TypeScript - Await Promise.All() And Get The Results
I’m a big fan of the async
await
syntax in ES2017. In my opinion it just feels a lot more natural than and then and then and then…. I digress. I’ll keep this one short.
Promise.all()
allows us to run multiple async operations in parallel instead of running them in series. This is great for times when we need to make multiple API calls that are independent of each other.
Imagine we had two long running task like so:
async function getFoo(): Promise<Foo> {
// magic
}
async function getBar(): Promise<Bar> {
// more magic
}
And they take so long that calling them in series was frustrating your users who can’t wait more than a few seconds for something to load.
var foo = await getFoo();
var bar = await getBar();
// too slow!
So we need the assistance of Promise.all()

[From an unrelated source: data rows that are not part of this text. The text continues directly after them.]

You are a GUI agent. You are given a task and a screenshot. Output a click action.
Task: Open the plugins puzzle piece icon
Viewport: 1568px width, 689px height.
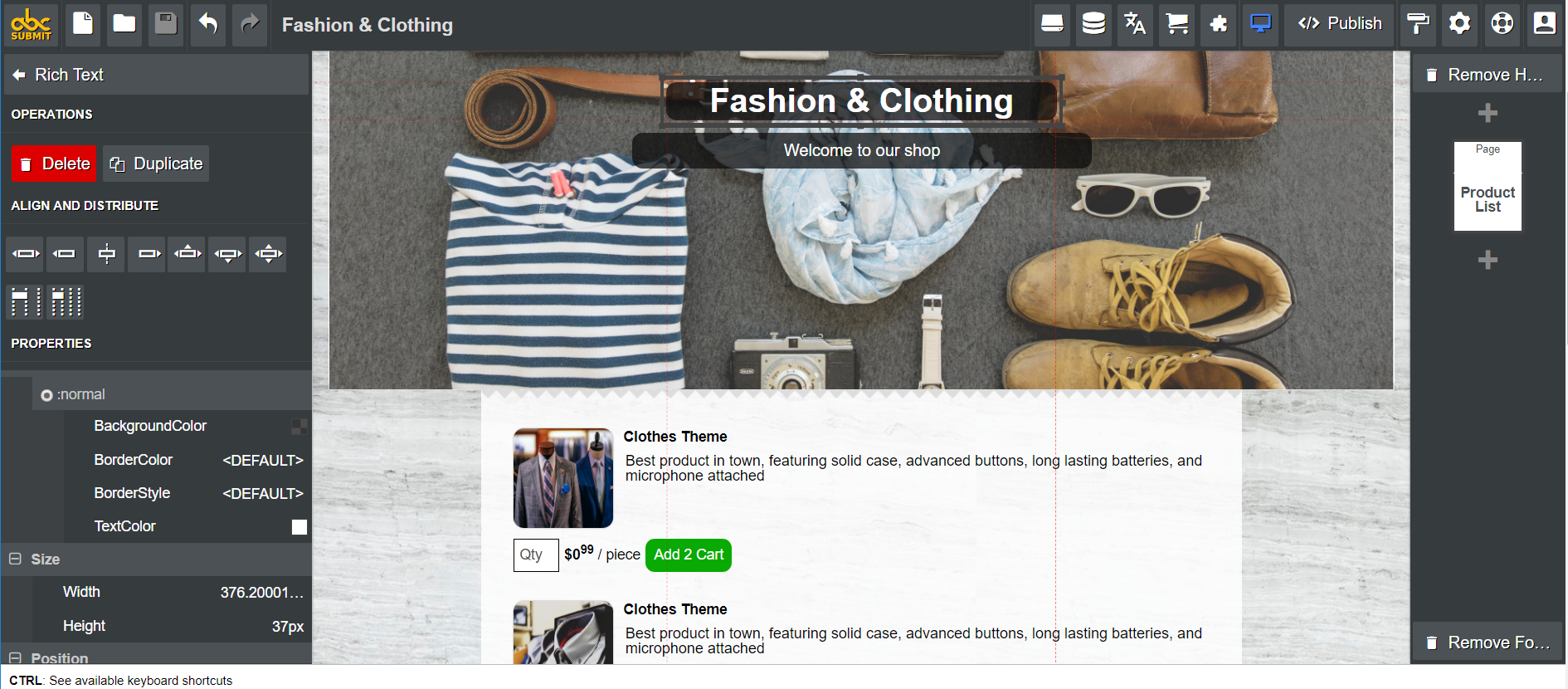1218,23
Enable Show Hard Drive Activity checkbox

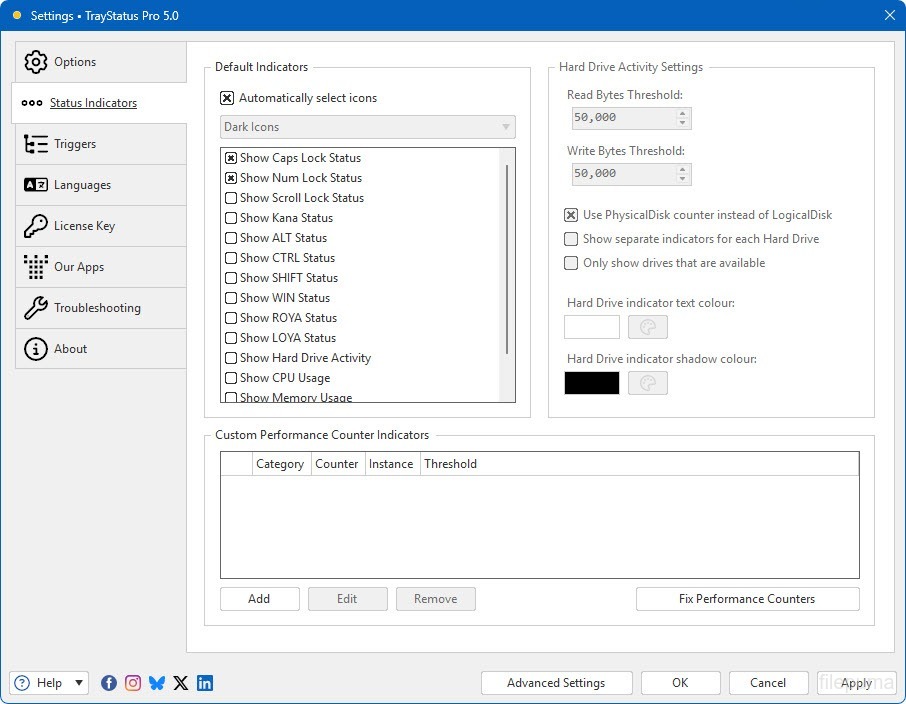[x=231, y=358]
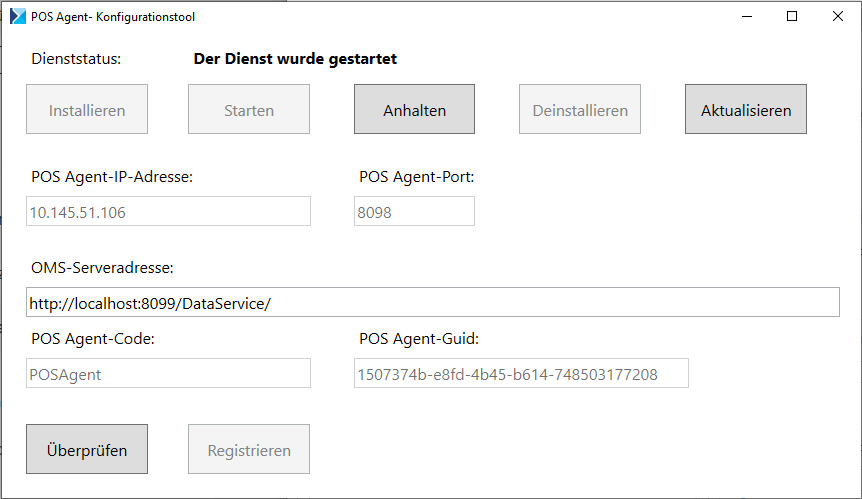
Task: Select the POS Agent-Guid field
Action: pyautogui.click(x=521, y=373)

to run them in series. But we also need to get the values back. Promise.all()
takes an input of an array. This is important to remember as it’s easy to pass them as seperate parameters and wonder why it only returns the first promise.
// bad
await Promise.all(getFoo(), getBar());
// good!
await Promise.all([getFoo(), getBar()]);
When awaited Promise.all()
returns an array of results that matches up with the inputs. Therefore when we pass an input of [Promise<Foo>, Promise<Bar>]
the output will be [Foo, Bar]
. And best of all when paired up with array destructuring it feels perfectly natural.
let [foo, bar] = await Promise.all([getFoo(), getBar()]);
console.log(foo);
console.log(bar);
Enjoy your newly found knowledge and happy coding!